EXERCISE
Render each line of the material below as one item in a numbered list, leaving out blank lines.

RECORDS FOR PROCESSING
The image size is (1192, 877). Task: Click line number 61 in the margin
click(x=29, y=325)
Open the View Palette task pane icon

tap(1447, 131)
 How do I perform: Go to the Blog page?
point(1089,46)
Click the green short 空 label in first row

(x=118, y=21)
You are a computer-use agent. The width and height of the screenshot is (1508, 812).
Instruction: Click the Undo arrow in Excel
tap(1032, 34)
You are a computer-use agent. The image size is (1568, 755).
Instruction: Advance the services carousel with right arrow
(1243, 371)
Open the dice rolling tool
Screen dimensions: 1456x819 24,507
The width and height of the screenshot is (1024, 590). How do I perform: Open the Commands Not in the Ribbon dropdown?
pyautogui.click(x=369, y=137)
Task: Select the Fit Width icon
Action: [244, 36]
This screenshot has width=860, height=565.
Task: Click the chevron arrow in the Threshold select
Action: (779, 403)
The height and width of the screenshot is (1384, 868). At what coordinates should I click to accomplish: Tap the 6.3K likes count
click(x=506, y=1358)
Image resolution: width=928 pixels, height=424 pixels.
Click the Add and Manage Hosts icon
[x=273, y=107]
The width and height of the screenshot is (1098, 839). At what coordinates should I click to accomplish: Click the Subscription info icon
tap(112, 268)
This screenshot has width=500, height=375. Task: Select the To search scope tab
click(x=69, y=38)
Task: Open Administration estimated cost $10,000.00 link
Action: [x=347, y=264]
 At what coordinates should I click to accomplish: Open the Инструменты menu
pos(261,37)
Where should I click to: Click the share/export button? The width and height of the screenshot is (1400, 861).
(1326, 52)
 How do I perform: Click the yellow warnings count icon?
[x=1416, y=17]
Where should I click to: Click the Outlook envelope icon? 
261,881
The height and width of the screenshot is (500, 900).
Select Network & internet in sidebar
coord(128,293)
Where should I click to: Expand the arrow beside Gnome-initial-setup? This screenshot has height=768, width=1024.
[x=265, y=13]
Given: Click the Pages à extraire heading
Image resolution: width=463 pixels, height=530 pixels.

TASK OUTPUT
1. The image size is (1192, 877). Task: Click line number 61 in the margin
2. click(x=29, y=325)
3. Open the View Palette task pane icon
4. tap(1447, 131)
5.  How do I perform: Go to the Blog page?
6. point(1089,46)
7. Click the green short 空 label in first row
8. (x=118, y=21)
9. You are a computer-use agent. The width and height of the screenshot is (1508, 812).
10. Instruction: Click the Undo arrow in Excel
11. tap(1032, 34)
12. You are a computer-use agent. The image size is (1568, 755).
13. Instruction: Advance the services carousel with right arrow
14. (1243, 371)
15. Open the dice rolling tool
16. Screen dimensions: 1456x819 24,507
17. The width and height of the screenshot is (1024, 590). How do I perform: Open the Commands Not in the Ribbon dropdown?
18. pyautogui.click(x=369, y=137)
19. Task: Select the Fit Width icon
20. Action: [244, 36]
21. This screenshot has width=860, height=565.
22. Task: Click the chevron arrow in the Threshold select
23. Action: (779, 403)
24. The height and width of the screenshot is (1384, 868). At what coordinates should I click to accomplish: Tap the 6.3K likes count
25. click(x=506, y=1358)
26. Image resolution: width=928 pixels, height=424 pixels.
27. Click the Add and Manage Hosts icon
28. [x=273, y=107]
29. The width and height of the screenshot is (1098, 839). At what coordinates should I click to accomplish: Click the Subscription info icon
30. tap(112, 268)
31. This screenshot has width=500, height=375. Task: Select the To search scope tab
32. click(x=69, y=38)
33. Task: Open Administration estimated cost $10,000.00 link
34. Action: [x=347, y=264]
35.  At what coordinates should I click to accomplish: Open the Инструменты menu
36. pos(261,37)
37. Where should I click to: Click the share/export button? The width and height of the screenshot is (1400, 861).
38. (1326, 52)
39.  How do I perform: Click the yellow warnings count icon?
40. [x=1416, y=17]
41. Where should I click to: Click the Outlook envelope icon? 
42. 261,881
43. The height and width of the screenshot is (500, 900).
44. Select Network & internet in sidebar
45. coord(128,293)
46. Where should I click to: Expand the arrow beside Gnome-initial-setup? This screenshot has height=768, width=1024.
47. [x=265, y=13]
48. Given: Click the Pages à extraire heading
49. Image resolution: width=463 pixels, height=530 pixels.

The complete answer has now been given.